§ **VORLIEGENDER TEXT**
━━━━━━━━━━━━━━━━━━━━━━━━━━━━━━
Shakespeare geht baden
Shakespearesche Wasserspiele: Mit "Liebe macht nass" wird die Bodenseetherme Konstanz erstmals zur Theaterbühne. Und zu was für einer. | © Fridolin Weiner/Theater HTWG

Starkstrom trifft Thermalwasser. Sensible Instrumente treffen tropisches Klima. Eine Badelandschaft ist die Bühne, wenn das Studententheater der Konstanzer Hochschule für Technik, Wirtschaft und Gestaltung (HTWG) gemeinsam mit der Südwestdeutschen Philharmonie „Romeo & Julia" ab Mittwoch in ungewöhnlichem Ambiente inszeniert. Ist das alles nur eine aufmerksamkeitsheischende Masche oder kann dabei wirklich Kunst entstehen? Eine Spurensuche

Von Michael Lünstroth

Es ist nicht so, dass hier normalerweise kein Theater gespielt würde. Vielmehr ist es doch so, dass hier eigentlich jeden Tag Theater gespielt wird. Badetempel wie die Bodenseetherme Konstanz sind klassische Aufführungsorte des Alltagstheaters. Oder glaubt tatsächlich jemand, dass sich die meisten Badegäste vorher nicht sehr genau überlegten, welche Kleidung sie in diesem intimen Ort tragen? Und dass sie nicht genau darauf achteten, wie sie sich selbst und auch die anderen auf diesem rutschigen Terrain bewegen? Eben.
━━━━━━━━━━━━━━━━━━━━━━━━━━━━━━
§ **GESAMMELTES MATERIAL**

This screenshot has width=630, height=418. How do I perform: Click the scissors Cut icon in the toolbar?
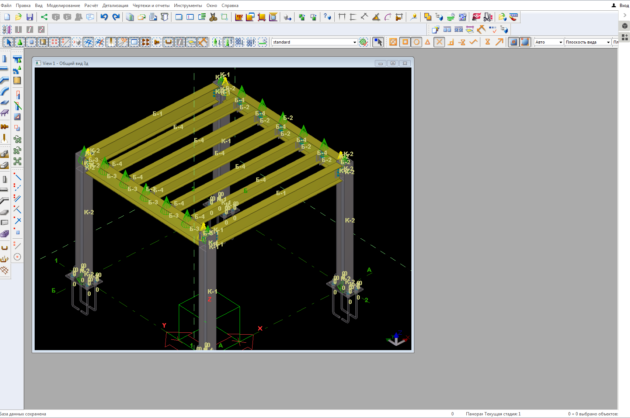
━━━━━━━━━━━━━━━━━━━━━━━━━━━━━━
§ **AUFGABE**
Gib alle Sätze aus dem Text über die Theateraufführung in der Bodenseetherme wieder, die mit einem Fragezeichen enden. Als Grundlage dient ausschließlich der Text.

§ **VOLLSTÄNDIGE ANTWORT**
- Ist das alles nur eine aufmerksamkeitsheischende Masche oder kann dabei wirklich Kunst entstehen?
- Oder glaubt tatsächlich jemand, dass sich die meisten Badegäste vorher nicht sehr genau überlegten, welche Kleidung sie in diesem intimen Ort tragen?
- Und dass sie nicht genau darauf achteten, wie sie sich selbst und auch die anderen auf diesem rutschigen Terrain bewegen?